Problem -
Nothing in the listing below should change; retype it as is.

******

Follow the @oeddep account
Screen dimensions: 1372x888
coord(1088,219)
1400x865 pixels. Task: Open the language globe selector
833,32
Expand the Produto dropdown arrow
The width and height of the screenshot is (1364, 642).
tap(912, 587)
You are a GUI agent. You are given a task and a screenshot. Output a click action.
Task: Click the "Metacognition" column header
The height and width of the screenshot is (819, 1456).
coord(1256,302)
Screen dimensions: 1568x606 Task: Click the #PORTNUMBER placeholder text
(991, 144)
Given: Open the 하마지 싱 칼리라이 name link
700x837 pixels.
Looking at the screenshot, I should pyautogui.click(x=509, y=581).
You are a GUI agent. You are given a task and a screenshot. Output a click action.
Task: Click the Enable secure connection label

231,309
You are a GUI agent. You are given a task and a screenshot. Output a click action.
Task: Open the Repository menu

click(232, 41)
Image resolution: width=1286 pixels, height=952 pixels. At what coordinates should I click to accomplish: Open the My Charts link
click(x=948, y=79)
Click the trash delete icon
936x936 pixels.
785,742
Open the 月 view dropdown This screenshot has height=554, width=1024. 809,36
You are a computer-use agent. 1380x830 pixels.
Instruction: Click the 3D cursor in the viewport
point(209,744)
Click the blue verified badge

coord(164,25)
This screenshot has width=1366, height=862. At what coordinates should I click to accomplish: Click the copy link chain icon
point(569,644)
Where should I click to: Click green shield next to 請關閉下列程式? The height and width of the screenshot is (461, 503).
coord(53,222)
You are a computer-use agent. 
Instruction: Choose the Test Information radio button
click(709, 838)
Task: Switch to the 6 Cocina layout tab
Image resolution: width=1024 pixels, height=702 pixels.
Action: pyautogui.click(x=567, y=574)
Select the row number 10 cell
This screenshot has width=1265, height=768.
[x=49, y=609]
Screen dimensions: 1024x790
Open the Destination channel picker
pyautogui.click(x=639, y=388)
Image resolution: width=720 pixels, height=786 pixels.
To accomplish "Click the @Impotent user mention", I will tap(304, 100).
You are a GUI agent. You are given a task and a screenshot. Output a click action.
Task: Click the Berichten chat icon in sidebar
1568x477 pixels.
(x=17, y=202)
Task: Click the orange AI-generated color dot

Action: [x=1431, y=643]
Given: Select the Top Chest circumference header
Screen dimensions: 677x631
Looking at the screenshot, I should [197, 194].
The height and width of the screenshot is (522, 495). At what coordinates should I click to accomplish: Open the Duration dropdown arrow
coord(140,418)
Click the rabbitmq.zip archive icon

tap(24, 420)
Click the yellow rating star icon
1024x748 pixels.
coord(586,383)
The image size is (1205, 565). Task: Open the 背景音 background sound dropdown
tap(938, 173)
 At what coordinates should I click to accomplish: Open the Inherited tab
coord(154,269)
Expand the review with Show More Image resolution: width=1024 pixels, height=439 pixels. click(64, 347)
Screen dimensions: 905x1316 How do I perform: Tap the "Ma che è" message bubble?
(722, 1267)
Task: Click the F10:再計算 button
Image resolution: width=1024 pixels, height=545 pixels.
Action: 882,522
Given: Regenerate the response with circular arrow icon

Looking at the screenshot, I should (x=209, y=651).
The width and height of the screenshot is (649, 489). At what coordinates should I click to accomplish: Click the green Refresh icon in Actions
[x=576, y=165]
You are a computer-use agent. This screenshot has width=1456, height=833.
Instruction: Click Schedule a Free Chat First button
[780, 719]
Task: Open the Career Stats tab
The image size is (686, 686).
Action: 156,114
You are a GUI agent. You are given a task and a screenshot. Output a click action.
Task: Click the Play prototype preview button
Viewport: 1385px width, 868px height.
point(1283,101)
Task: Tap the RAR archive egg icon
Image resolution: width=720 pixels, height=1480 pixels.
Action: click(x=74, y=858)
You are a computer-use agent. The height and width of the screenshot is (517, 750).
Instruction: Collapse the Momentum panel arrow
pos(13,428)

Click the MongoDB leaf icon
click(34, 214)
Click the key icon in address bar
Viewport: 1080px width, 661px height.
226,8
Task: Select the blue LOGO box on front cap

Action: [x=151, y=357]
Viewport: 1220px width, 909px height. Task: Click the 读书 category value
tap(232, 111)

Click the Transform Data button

******

Exercise result -
Follow the @oeddep account
Screen dimensions: 1372x888
coord(1088,219)
1400x865 pixels. Task: Open the language globe selector
833,32
Expand the Produto dropdown arrow
The width and height of the screenshot is (1364, 642).
tap(912, 587)
You are a GUI agent. You are given a task and a screenshot. Output a click action.
Task: Click the "Metacognition" column header
The height and width of the screenshot is (819, 1456).
coord(1256,302)
Screen dimensions: 1568x606 Task: Click the #PORTNUMBER placeholder text
(991, 144)
Given: Open the 하마지 싱 칼리라이 name link
700x837 pixels.
Looking at the screenshot, I should pyautogui.click(x=509, y=581).
You are a GUI agent. You are given a task and a screenshot. Output a click action.
Task: Click the Enable secure connection label

231,309
You are a GUI agent. You are given a task and a screenshot. Output a click action.
Task: Open the Repository menu

click(232, 41)
Image resolution: width=1286 pixels, height=952 pixels. At what coordinates should I click to accomplish: Open the My Charts link
click(x=948, y=79)
Click the trash delete icon
936x936 pixels.
785,742
Open the 月 view dropdown This screenshot has height=554, width=1024. 809,36
You are a computer-use agent. 1380x830 pixels.
Instruction: Click the 3D cursor in the viewport
point(209,744)
Click the blue verified badge

coord(164,25)
This screenshot has width=1366, height=862. At what coordinates should I click to accomplish: Click the copy link chain icon
point(569,644)
Where should I click to: Click green shield next to 請關閉下列程式? The height and width of the screenshot is (461, 503).
coord(53,222)
You are a computer-use agent. 
Instruction: Choose the Test Information radio button
click(709, 838)
Task: Switch to the 6 Cocina layout tab
Image resolution: width=1024 pixels, height=702 pixels.
Action: pyautogui.click(x=567, y=574)
Select the row number 10 cell
This screenshot has width=1265, height=768.
[x=49, y=609]
Screen dimensions: 1024x790
Open the Destination channel picker
pyautogui.click(x=639, y=388)
Image resolution: width=720 pixels, height=786 pixels.
To accomplish "Click the @Impotent user mention", I will tap(304, 100).
You are a GUI agent. You are given a task and a screenshot. Output a click action.
Task: Click the Berichten chat icon in sidebar
1568x477 pixels.
(x=17, y=202)
Task: Click the orange AI-generated color dot

Action: [x=1431, y=643]
Given: Select the Top Chest circumference header
Screen dimensions: 677x631
Looking at the screenshot, I should [197, 194].
The height and width of the screenshot is (522, 495). At what coordinates should I click to accomplish: Open the Duration dropdown arrow
coord(140,418)
Click the rabbitmq.zip archive icon

tap(24, 420)
Click the yellow rating star icon
1024x748 pixels.
coord(586,383)
The image size is (1205, 565). Task: Open the 背景音 background sound dropdown
tap(938, 173)
 At what coordinates should I click to accomplish: Open the Inherited tab
coord(154,269)
Expand the review with Show More Image resolution: width=1024 pixels, height=439 pixels. click(64, 347)
Screen dimensions: 905x1316 How do I perform: Tap the "Ma che è" message bubble?
(722, 1267)
Task: Click the F10:再計算 button
Image resolution: width=1024 pixels, height=545 pixels.
Action: 882,522
Given: Regenerate the response with circular arrow icon

Looking at the screenshot, I should (x=209, y=651).
The width and height of the screenshot is (649, 489). At what coordinates should I click to accomplish: Click the green Refresh icon in Actions
[x=576, y=165]
You are a computer-use agent. This screenshot has width=1456, height=833.
Instruction: Click Schedule a Free Chat First button
[780, 719]
Task: Open the Career Stats tab
The image size is (686, 686).
Action: 156,114
You are a GUI agent. You are given a task and a screenshot. Output a click action.
Task: Click the Play prototype preview button
Viewport: 1385px width, 868px height.
point(1283,101)
Task: Tap the RAR archive egg icon
Image resolution: width=720 pixels, height=1480 pixels.
Action: click(x=74, y=858)
You are a computer-use agent. The height and width of the screenshot is (517, 750).
Instruction: Collapse the Momentum panel arrow
pos(13,428)

Click the MongoDB leaf icon
click(34, 214)
Click the key icon in address bar
Viewport: 1080px width, 661px height.
226,8
Task: Select the blue LOGO box on front cap

Action: [x=151, y=357]
Viewport: 1220px width, 909px height. Task: Click the 读书 category value
tap(232, 111)

Click the Transform Data button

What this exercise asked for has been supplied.